Editorial for Special Issue “Biotechnology for Environmental Remediation”

Elena Efremenko 1
PMCID: PMC12943247  PMID: 41753570

Environmental pollution continues to be an urgent global problem that requires innovative solution approaches, and biotechnology promises to address environmental problems and also serve as a scientific and practical basis for the remediation of various natural and artificial systems. Due to the current state of affairs and future market forecasts [1], biotechnological tools possess immense potential for the effective removal of pollutants, the mitigation of the effects of pollution, and the restoration of ecosystems. Various types of pollutants (e.g., petroleum products, metals, pesticides, pharmaceuticals, toxins, hormones, alkaloids, ionic liquids, detergents, microplastics, prions, etc.) and their complex combinations are the main targets of the microbiological purification of waters, soils, and the atmosphere. Advanced methods, whether already known or newly emerging, for the effective treatment and degradation of accumulated industrial and agricultural wastes also represent areas of significant interest for basic and applied biotechnology.

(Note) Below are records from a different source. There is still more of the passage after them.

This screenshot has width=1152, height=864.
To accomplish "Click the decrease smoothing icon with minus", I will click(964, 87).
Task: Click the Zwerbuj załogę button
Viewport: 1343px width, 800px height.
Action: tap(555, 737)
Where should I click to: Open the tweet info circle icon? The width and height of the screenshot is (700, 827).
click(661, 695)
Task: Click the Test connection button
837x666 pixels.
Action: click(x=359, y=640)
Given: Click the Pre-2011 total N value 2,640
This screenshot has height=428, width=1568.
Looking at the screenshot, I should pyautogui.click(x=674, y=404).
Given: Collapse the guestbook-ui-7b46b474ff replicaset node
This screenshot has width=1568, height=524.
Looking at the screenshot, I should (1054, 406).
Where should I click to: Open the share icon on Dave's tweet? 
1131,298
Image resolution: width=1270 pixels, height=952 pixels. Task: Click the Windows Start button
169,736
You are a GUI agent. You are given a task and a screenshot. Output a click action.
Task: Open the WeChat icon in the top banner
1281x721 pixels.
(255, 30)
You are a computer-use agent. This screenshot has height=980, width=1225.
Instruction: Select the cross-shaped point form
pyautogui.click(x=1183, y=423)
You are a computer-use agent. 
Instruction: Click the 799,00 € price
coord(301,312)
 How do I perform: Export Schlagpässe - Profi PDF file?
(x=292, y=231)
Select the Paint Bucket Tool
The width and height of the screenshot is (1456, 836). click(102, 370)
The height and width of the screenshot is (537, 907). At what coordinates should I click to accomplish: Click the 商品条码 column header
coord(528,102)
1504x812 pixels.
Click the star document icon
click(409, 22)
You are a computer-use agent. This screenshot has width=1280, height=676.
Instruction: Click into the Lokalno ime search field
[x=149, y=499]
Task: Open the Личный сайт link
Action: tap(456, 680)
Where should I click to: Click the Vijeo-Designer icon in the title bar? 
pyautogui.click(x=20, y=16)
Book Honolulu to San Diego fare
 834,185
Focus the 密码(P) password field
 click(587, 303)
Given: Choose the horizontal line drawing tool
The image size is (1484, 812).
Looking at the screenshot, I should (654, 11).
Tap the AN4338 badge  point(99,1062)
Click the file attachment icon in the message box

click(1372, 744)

The main objects of research in the field of remediation biotechnology include various strains of microorganisms and their enzymes, natural and artificial microbial consortia, biotechnological processes using active biocatalysts, and carriers of microbial cells. Within this framework, combinations of certain biocatalytic systems in multi-stage processes are also attractive components of microbiological processes developed for environmental bioremediation. All new achievements in this field are based on contemporary accumulated scientific knowledge, which makes it possible to choose specific microorganisms and conditions for the treatment of a specific substrate (pollutant).

This editorial introduces this Special Issue of Microorganisms on “Biotechnology for Environmental Remediation”, which comprises 13 articles that highlight the progress and importance of new approaches to the remediation of different environments using newly isolated or process-adapted microorganisms that can demonstrate improved beneficial functions compared to known analogues. The participation of authors from 12 countries (China, Russia, South Africa, Spain, Chile, Greece, Egypt, Bangladesh, Peru, the Republic of Korea, Japan, and the USA) in the preparation of these review and research articles confirms the internationality of the biotechnological and environmental remediation problems discussed. The content of the performed investigations reflects the multi- and interdisciplinary nature of research activity in this field, where various microorganisms (bacteria, microalgae, and fungi) are at the forefront of the solutions being sought.

This Special Issue aimed to stimulate the dissemination of new achievements and research results to specialists working across a range of fields to address environmental pollution by deploying biotechnological remediation. Relying on the latest achievements and breakthroughs in this field, the authors of the Special Issue sought to inspire readers to embark on new innovative journeys and fresh applications of cutting-edge technologies in the interests of people from all countries.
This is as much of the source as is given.